Composting questions and answers
Founded in 1974, A1 Organics specializes in organic soils, certified composts and premium mulch and offers organic recycling services. The company processes and recycles more than 530,000 tons annually and sends more than 400,000 cubic yards of compost, mulch and soils to properties up and down Colorado’s Front Range.
Q. A1 Organics will celebrate its 50th anniversary next year. What has helped it last so long?
A. We spend a lot of time making the best product possible. We’re part of the U.S. Composting Council’s STA Certified Compost program. That means our compost is being tested, and we’re providing the data to customers so they know they’re getting the product they want. Volume is also a big deal. We can ship a few cubic yards or 5,000 cubic yards. If you have a big job, if you have a small job, we can do it. We also have four locations on the Front Range, we ship, and we have distribution partners, so we give people a lot of options to find us.
Q. What are the benefits of composting in Colorado?
A. Compost isn’t just for your garden; it’s a soil amendment.

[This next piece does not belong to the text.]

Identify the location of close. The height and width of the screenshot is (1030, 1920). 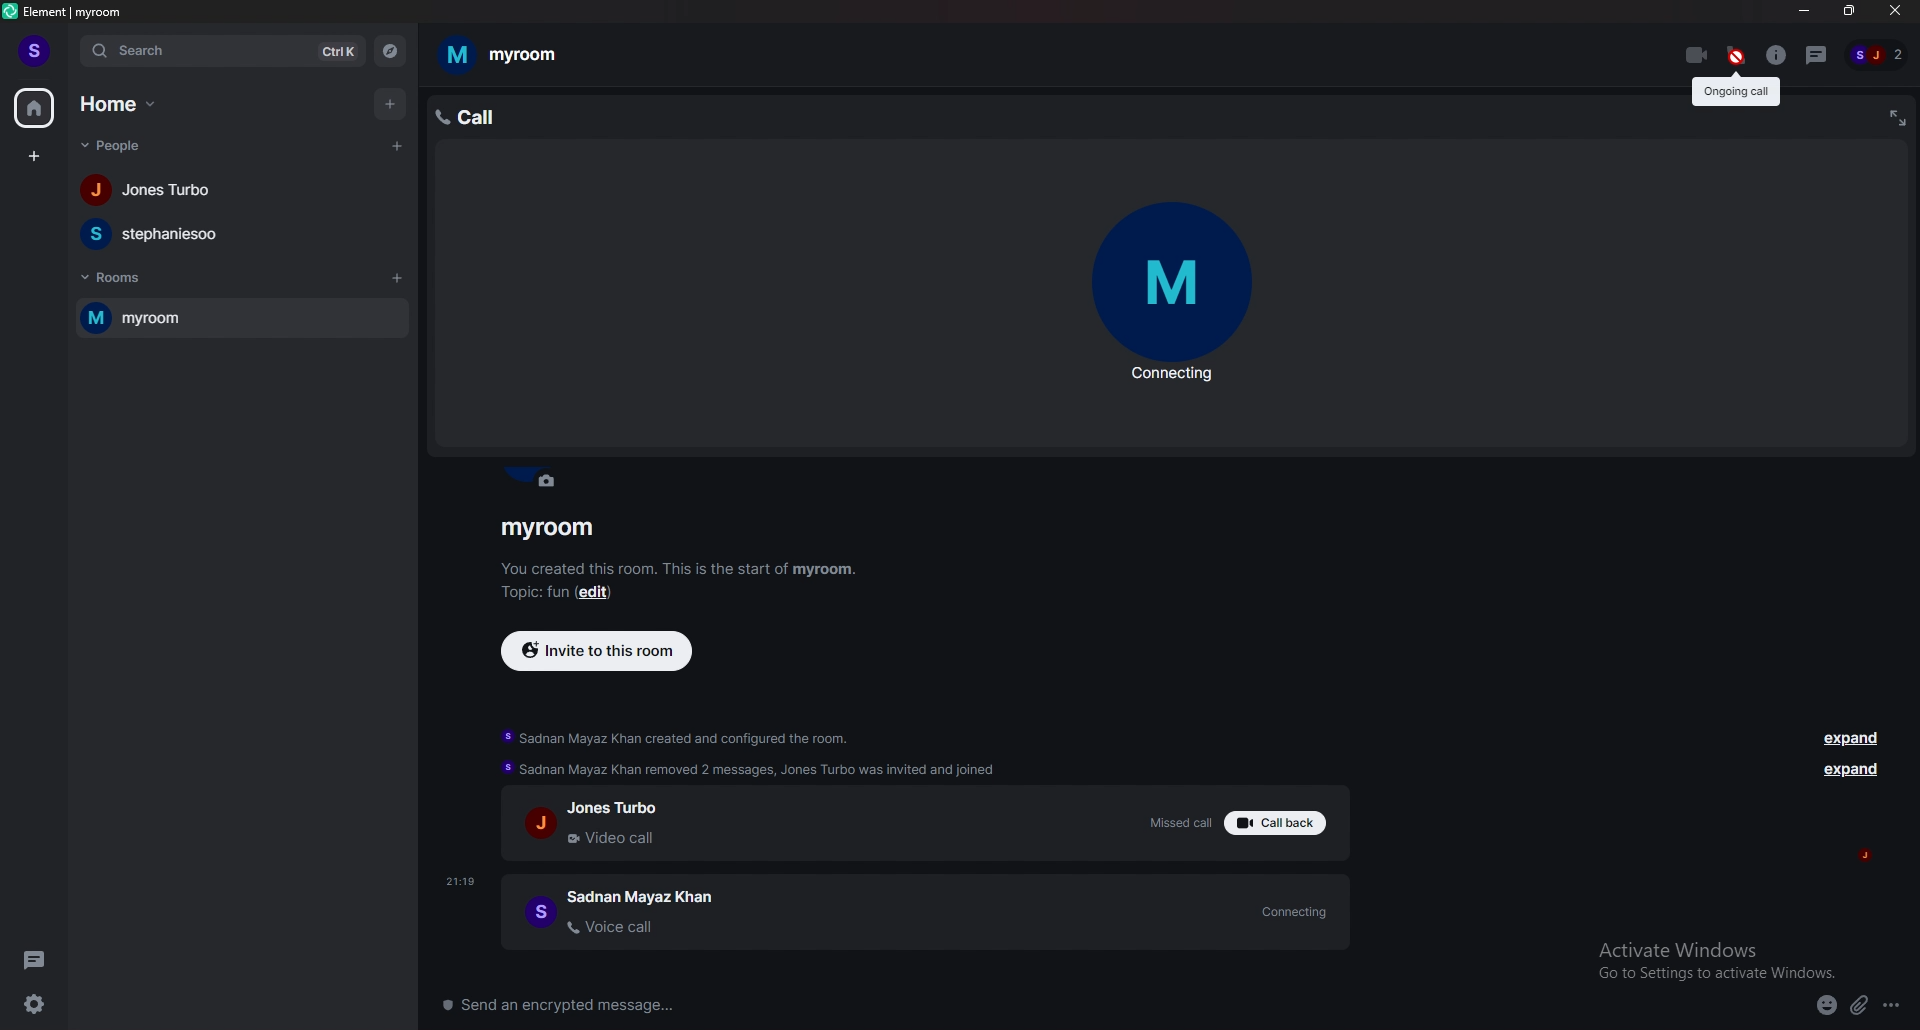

It has three very big benefits. The first one is water retention. Adding compost to Colorado soils increases water retention by 27,000 gallons per acre, per 1% of organic matter added. We must preserve our water resources, and compost is a great way to do that. The second benefit is biological. Getting microbiology back in soils is going to create healthier, stronger plants that can naturally defend against disease. It’s like adding microbes to your gut. And the third benefit is carbon sequestration. Healthy soils create healthy plants to sequester more carbon from the air.
Q. How often should compost be applied?
A. It takes time to build soil. Just applying compost in the fall is a great start. But you also have to build your soil back with multiple applications over a few years. That’s when you start seeing all the benefits. The extra water retention helps protect again the effects of drought. When the plants are healthy, you can back off on the fertilizer some. A study found that simply using compost twice a year helped knock out more than 95 percent of necrotic ring spot, which is a very common lawn disease. A big concern that’s going on in Colorado is the push to remove turf. Replacing non-essential turf can be beneficial if replaced with low-water landscape, not rock. Better soil and lawn management practices too—like using compost, turning off sprinklers when there’s a rain event, and smart irrigation systems—can reduce water inputs dramatically.